Regia Luca Brancato e Giovanni Mongiano

Personaggi e interpreti:
Gogol, più o meno 70 anni
GIOVANNI MONGIANO
Novak, più o meno 40 anni
LUCA BRANCATO
Gregor, più o meno 9 anni
UN ACROBATA

Direzione Tecnica Massimo Fonsatti
Costumi Rosanna Franco
Elementi Scenografici Crescenzo Ventre
Luci E Audio Paola Vigna
Disegni Sonia Dell’anna
Assistente Di Palcoscenico Cecilia Greghi
Progetto Grafico Marinella Debernardi
Fotografie Leonardo D’amico
Produzione Teatro Lieve – Bottega d’Arte

 

Una giocosa riflessione sulla
bellezza e sulla pazzia.
Gli unici strumenti di salvezza.
Il solo modo per elevarsi al disopra
della volgarità del mondo.

 

1993. Un celebre attore svanisce improvvisamente nel nulla dopo la 274esima
e ultima replica de “Le memorie di un pazzo” di Nikolaj Vasil’evic Gogol.
Perché? Che fine avrà fatto? Quali inconfessabili segreti si nascondono dietro
la misteriosa scomparsa? I giornali e le televisioni non trascurano nessuna
ipotesi, anche la più macabra. Invidie? Gelosie? Non si sa. Un thriller?
Non si sa. Ah,Tangentopoli?

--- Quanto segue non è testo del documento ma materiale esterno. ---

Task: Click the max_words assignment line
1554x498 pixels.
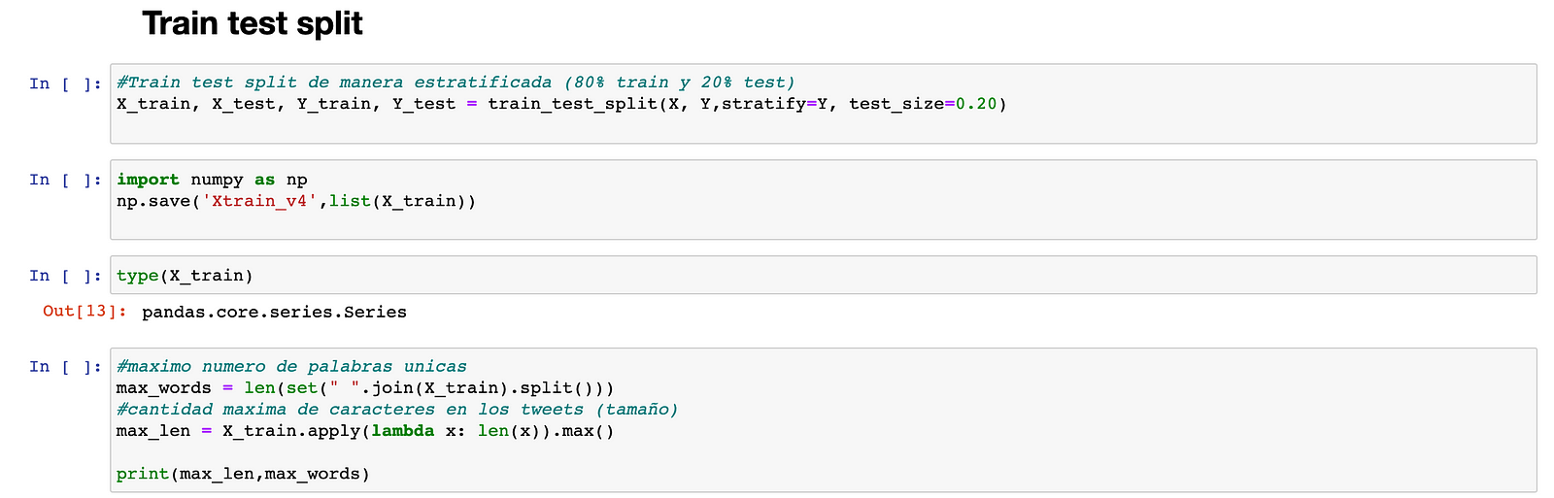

Improbabile…
2018. Come passa il tempo… Qualcuno è da tempo sulle tracce dell’attore.
Si chiama Novak. Chi è? Un investigatore privato? Un giornalista? No. Perché
lo cerca? Nessuno lo sa. E allora chi è? Solo Masha Levcenko lo sa: è una
ragazza russa, fa la badante per la cooperativa “Gli angeli del focolare”. Lo
sapete il russo? Intanto non parla. Ma se siete carini con lei, nel suo stentato
italiano, vi dirà che Novak ha bisogno di soccorso, aiuto, protezione, sostegno.
E il celebre attore glielo potrà dare? Sembra di sì! Lo otterrà? Che ne
so io del destino degli uomini. Potrei dirvi di più a proposito dei ravanelli.
Parola di Samuel Beckett.
Io so solo che si nasce tutti pazzi. Alcuni lo restano. Qualcuno di più. E’ un
thriller? Non si sa. E’ un gioco? Sì. Come la vita?
La vita, si sa, è un gioco dal repertorio deludente. Il teatro, invece, no.